Volkstheater /// 09. Oktober 2018 /// Der Kaufmann von Venedig
Ein Klassiker im Volkstheater. Inszeniert von der Chefin höchstpersönlich. Wir waren gespannt. Eine Stunde vor Vorstellungsbeginn trafen wir uns im Café Raimund, das gegenüber des Volkstheaters liegt, und besprachen unsere Erwartungen. Jede_r von uns kannte den Inhalt des Stückes und wir überlegten, warum ein Stück aus dem Jahr 1598 eine aktuelle Spielzeit eröffnet. Clara gab in einer kurzen Einführung einen Überblick über die Themen des Stücks – und mögliche Fragestellungen, die von der Kritik bereits aufgeworfen wurden.
Das Volkstheater hatte uns Karten in der vierten Reihe zur Verfügung gestellt. “Es war mega cool, so weit vorn zu sitzen”, meinte eine Neue Wienerin. Zu Beginn des Stückes musste das Publikum mittels Applausometer eine_n von drei möglichen Darsteller_innen für den “Juden” wählen. Wir empfanden das alle als ziemlich makaber. In der ersten Hälfte wurde ein kleiner Schauspieler mit Kippa ausgewählt. Zu Ende der ersten Hälfte wurde er gedemütigt. Es tat weh, das zu sehen. Während wir alle die Pause eher zum Klogehen nutzten (dafür reicht die Länge der Pause gerade so), stiegen wir nach dem Stück die Stiegen hinauf in den ersten Stock.

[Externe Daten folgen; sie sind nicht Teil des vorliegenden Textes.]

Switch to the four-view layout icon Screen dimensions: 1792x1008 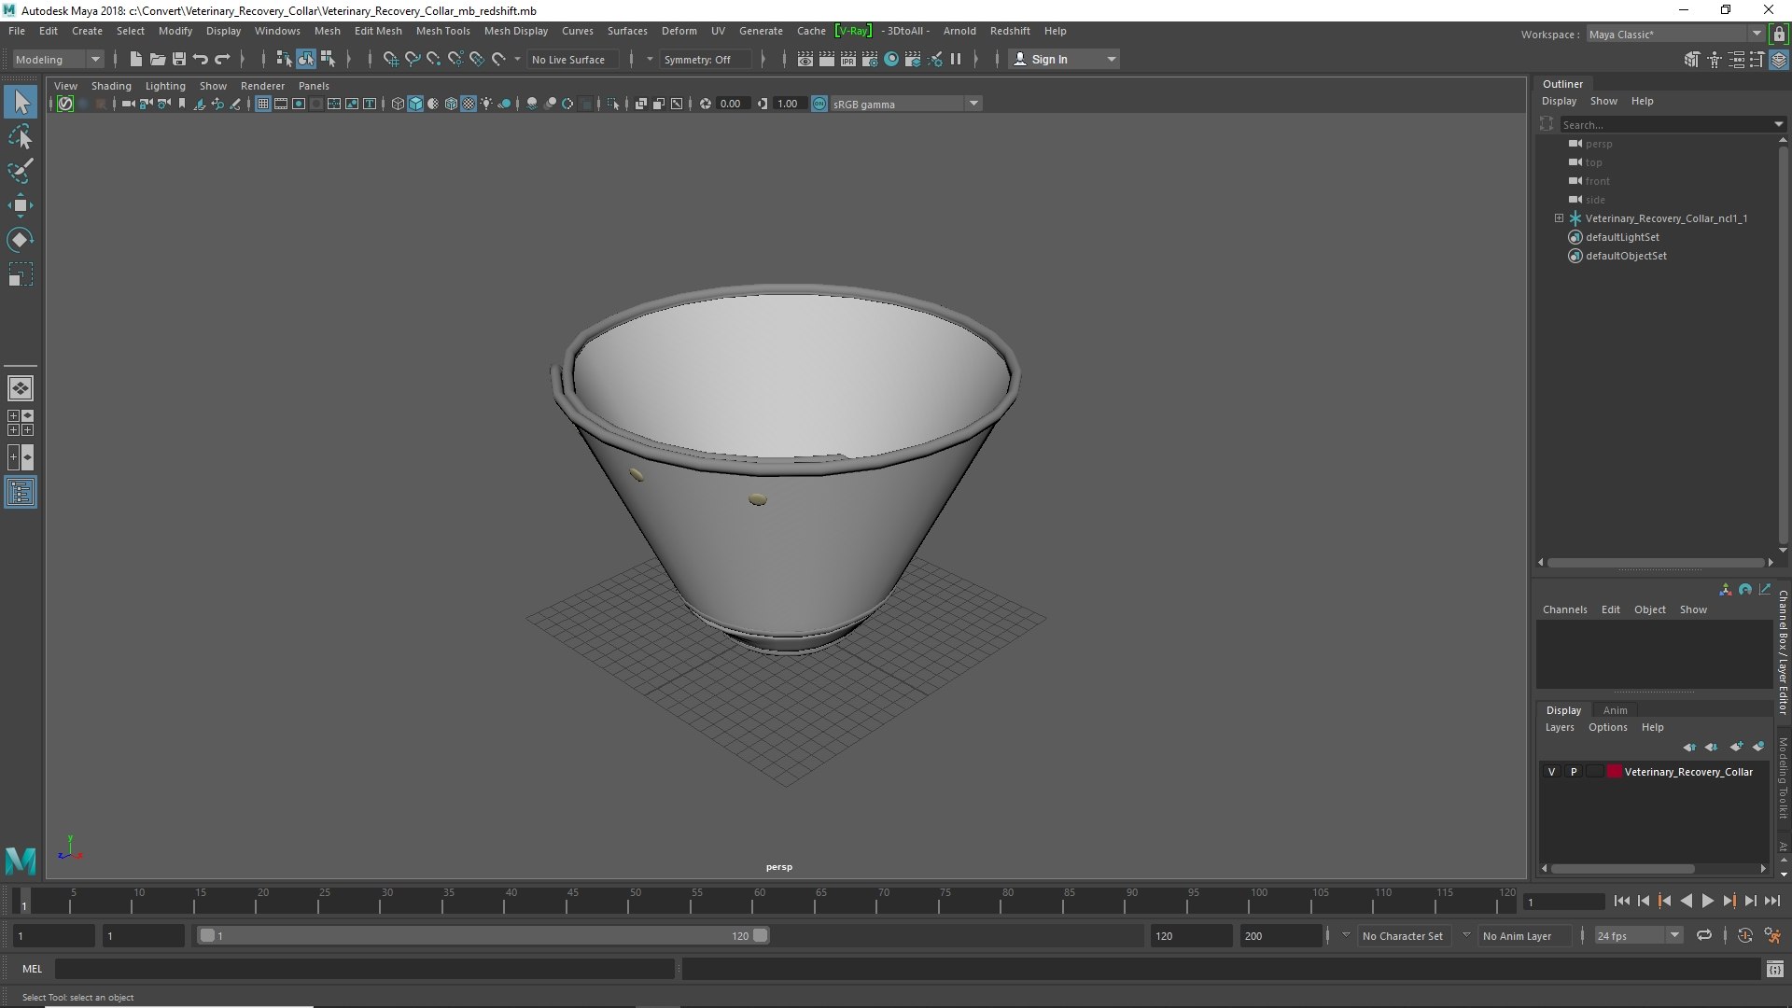point(21,423)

In der Roten Bar bekamen wir locker einen der begehrten Couch-Tische. “Überreizt”, war das erste Wort, das uns einfiel. Das grundlegende Glückspiel/Game-Show-Element der Inszenierung fanden die meisten cool. Anderen war es an der Grenze zum “too much”. “Die Figuren waren mir alle zu klischeehaft dargestellt” hieß es von einer Neuen Wienerin. Besonders, dass man direkt nach der Pause zum zweiten Mal den “Juden”, wie es immer wieder betont wurde, wählen musste, war uns unangenehm. “Ich hatte gar keine Lust zu klatschen, oder da jemanden auszusuchen.”, meinte ein Neuer Wiener. Die zweite Hälfte spielte ein weißer, großer, fester Mann im Anzug ohne visuelle Markierungen religiöser Zugehörigkeit die Rolle des Shylock.
“Ich fand, dass es um Gnade geht. Dass man Gnade vor Recht ergehen lassen soll.”

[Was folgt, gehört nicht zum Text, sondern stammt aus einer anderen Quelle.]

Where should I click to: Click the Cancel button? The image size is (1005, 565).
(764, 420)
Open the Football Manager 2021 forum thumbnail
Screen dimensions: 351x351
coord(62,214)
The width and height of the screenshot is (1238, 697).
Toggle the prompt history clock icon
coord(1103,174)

“Aber warum das Wort ‘Jud’ und ‘Jude’ und all diese auf das Jüdische bezogene Beschimpfungen so oft fallen müssen habe ich nicht verstanden.”

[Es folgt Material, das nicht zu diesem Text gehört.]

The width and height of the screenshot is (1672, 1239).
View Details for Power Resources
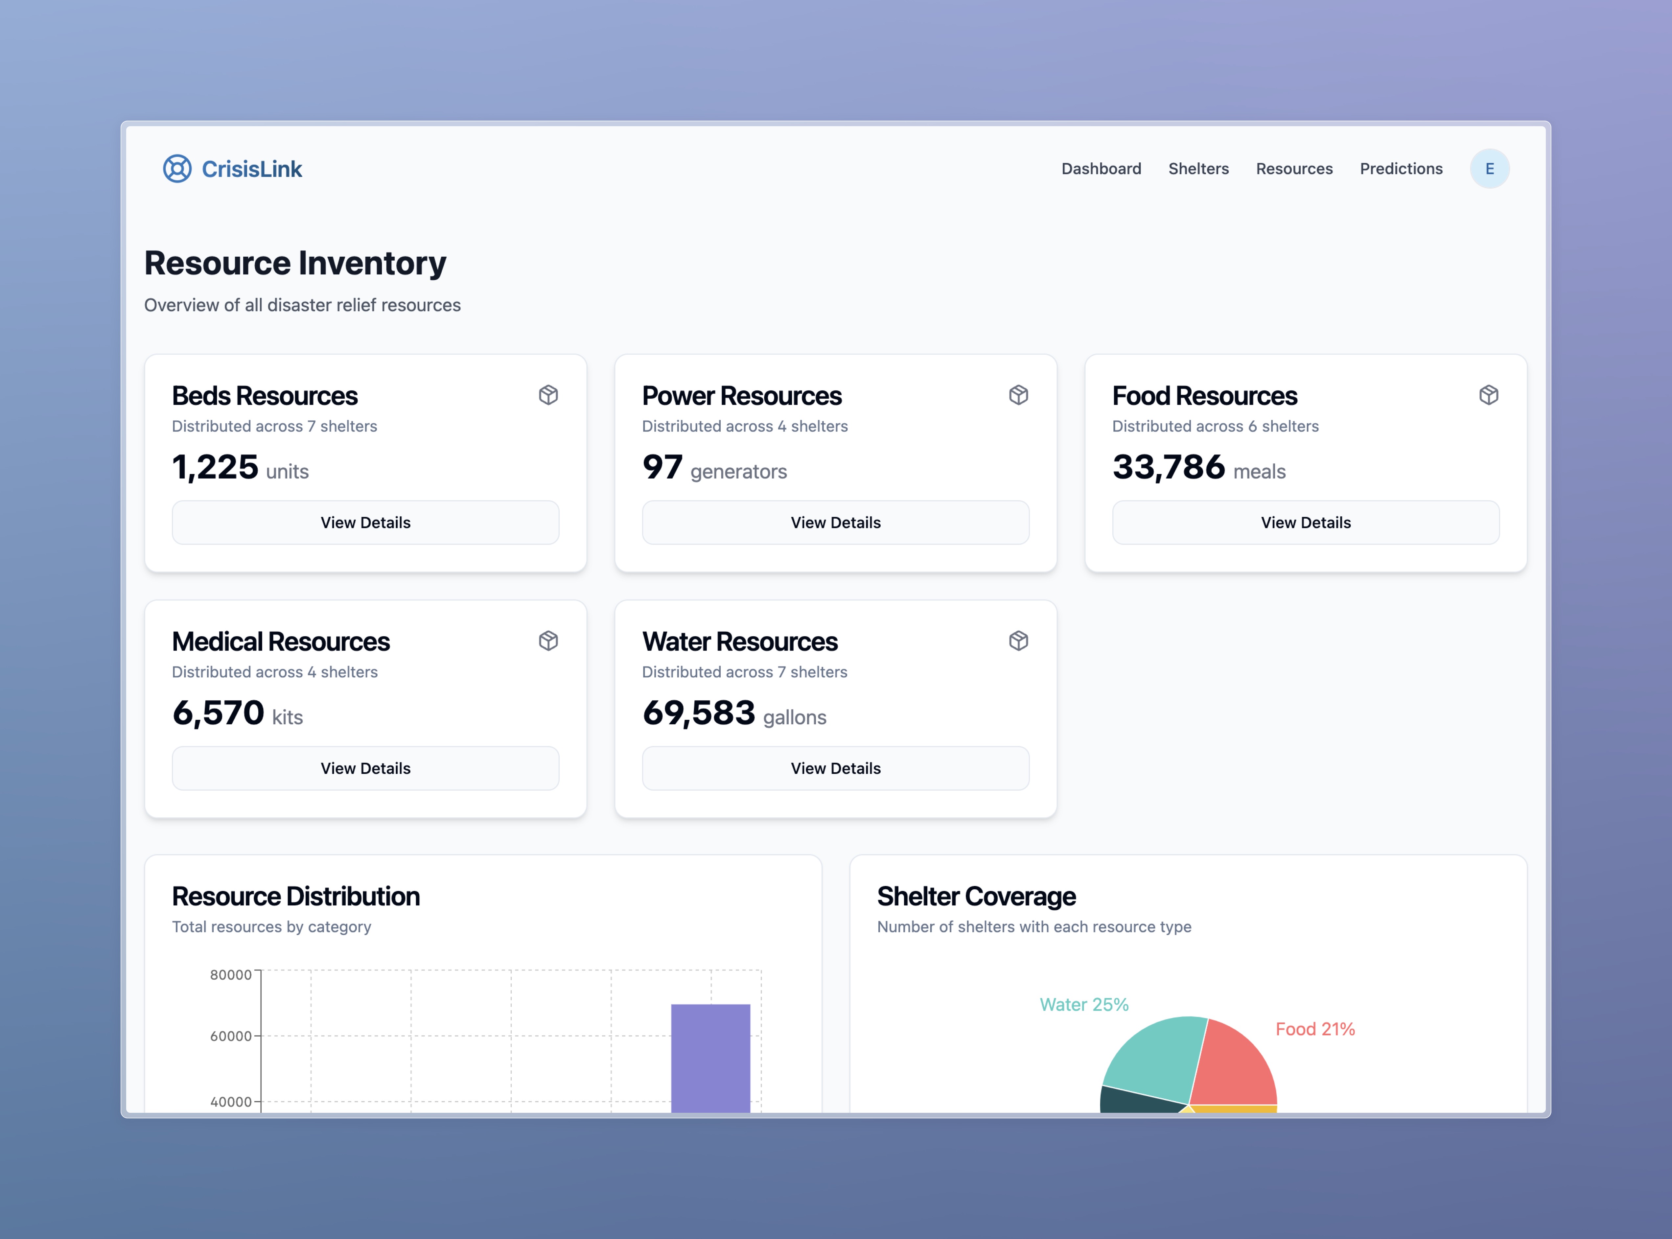click(835, 523)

“Was sollte die Frauendiskriminierung so plötzlich? Vor dem Heiraten passt Lorenzo alles, er himmelt Jessica an, und sobald er sie hat und sie alles für ihn aufgibt, ihren Job und ihren Vater, behandelt er sie scheiße und macht sexistische Witze.”
“Ich habe erst in der Applausordnung verstanden, dass alle Figuren immer auf der Bühne sind. So als ob alle Spieler in einer gemeinsamen Welt sind.”
Etwas unentschieden empfanden wir die Haltung des Stücks gegenüber dem Publikum. Sollte man sich emotional involvieren oder außerhalb der erzählten Welt bleiben? Für alle blieb einiges offen. Wir entschieden uns, das alles erst einmal sacken zu lassen.
Offene Fragen an die Inszenierung:
Was war das für eine Wüste auf den Vorhängen, die einmal kurz während eines hebräischen Liedes eingezogen wird? Die Golan-Höhen? Israel? Eine Kritik an der israelischen Außenpolitik? Oder Nevada? Eine Kritik am Kapitalismus?
Welche Intention steckt dahinter, die Zuschauer_innen den Juden wählen zu lassen? Kann man der Entscheidung, die dem Publikum überlassen wird, eine Spiegel-Funktion zuschreiben, hinsichtlich Klischees, Vorurteilen etc…?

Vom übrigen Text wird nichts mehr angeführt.